(WHAT YOU HAVE TO DO)
Starting at the line that holds "Switch to the Telefonbuch tab" and stopping at the line that holds "Task: Click discount", restate the records below word for word, with both of those lines included.

(THE RECORDS)
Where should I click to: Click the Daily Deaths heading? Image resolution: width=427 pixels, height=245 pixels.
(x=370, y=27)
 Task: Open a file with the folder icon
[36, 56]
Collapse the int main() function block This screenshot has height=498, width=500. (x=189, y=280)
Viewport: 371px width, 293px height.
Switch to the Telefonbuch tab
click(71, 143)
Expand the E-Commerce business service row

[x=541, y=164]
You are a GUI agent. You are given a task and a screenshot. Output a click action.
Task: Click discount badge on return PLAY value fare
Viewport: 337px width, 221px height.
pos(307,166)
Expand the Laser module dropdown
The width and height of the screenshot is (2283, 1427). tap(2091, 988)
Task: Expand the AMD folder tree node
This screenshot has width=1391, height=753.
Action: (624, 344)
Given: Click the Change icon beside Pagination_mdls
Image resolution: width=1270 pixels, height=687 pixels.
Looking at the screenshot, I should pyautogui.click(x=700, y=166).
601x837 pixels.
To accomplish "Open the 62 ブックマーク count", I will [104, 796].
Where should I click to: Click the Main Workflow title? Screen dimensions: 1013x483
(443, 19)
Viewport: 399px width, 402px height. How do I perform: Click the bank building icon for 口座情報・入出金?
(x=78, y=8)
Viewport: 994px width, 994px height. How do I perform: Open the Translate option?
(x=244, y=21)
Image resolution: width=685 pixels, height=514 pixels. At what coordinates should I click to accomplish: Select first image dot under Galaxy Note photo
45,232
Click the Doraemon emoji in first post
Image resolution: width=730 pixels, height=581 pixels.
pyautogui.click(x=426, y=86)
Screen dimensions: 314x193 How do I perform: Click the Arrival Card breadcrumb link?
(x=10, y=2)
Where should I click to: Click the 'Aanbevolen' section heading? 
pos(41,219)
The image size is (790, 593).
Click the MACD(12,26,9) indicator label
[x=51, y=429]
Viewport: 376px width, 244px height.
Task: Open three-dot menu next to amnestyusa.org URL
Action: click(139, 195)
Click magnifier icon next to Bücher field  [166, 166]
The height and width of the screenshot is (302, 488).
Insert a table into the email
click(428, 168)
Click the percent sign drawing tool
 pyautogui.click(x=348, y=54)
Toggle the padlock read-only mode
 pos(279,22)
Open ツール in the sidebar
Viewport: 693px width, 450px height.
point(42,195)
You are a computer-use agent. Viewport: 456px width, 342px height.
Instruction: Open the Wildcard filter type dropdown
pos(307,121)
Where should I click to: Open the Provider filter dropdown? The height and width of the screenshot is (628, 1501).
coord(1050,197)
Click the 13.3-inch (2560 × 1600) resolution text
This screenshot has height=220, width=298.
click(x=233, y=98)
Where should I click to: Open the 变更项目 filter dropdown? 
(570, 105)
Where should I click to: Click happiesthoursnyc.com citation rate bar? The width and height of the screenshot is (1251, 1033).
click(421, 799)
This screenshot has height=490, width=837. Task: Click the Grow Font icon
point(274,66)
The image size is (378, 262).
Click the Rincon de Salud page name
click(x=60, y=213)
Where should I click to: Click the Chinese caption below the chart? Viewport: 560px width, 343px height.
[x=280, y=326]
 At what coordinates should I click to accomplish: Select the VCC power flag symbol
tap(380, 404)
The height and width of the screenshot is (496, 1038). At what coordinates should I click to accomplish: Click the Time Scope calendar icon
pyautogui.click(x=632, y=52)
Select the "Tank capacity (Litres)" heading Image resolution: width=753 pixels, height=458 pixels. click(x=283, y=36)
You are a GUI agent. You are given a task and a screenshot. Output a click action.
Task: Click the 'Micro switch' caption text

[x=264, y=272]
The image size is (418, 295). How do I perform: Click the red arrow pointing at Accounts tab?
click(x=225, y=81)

(OUTPUT OF THE EXERCISE)
Switch to the Telefonbuch tab
click(71, 143)
Expand the E-Commerce business service row

[x=541, y=164]
You are a GUI agent. You are given a task and a screenshot. Output a click action.
Task: Click discount badge on return PLAY value fare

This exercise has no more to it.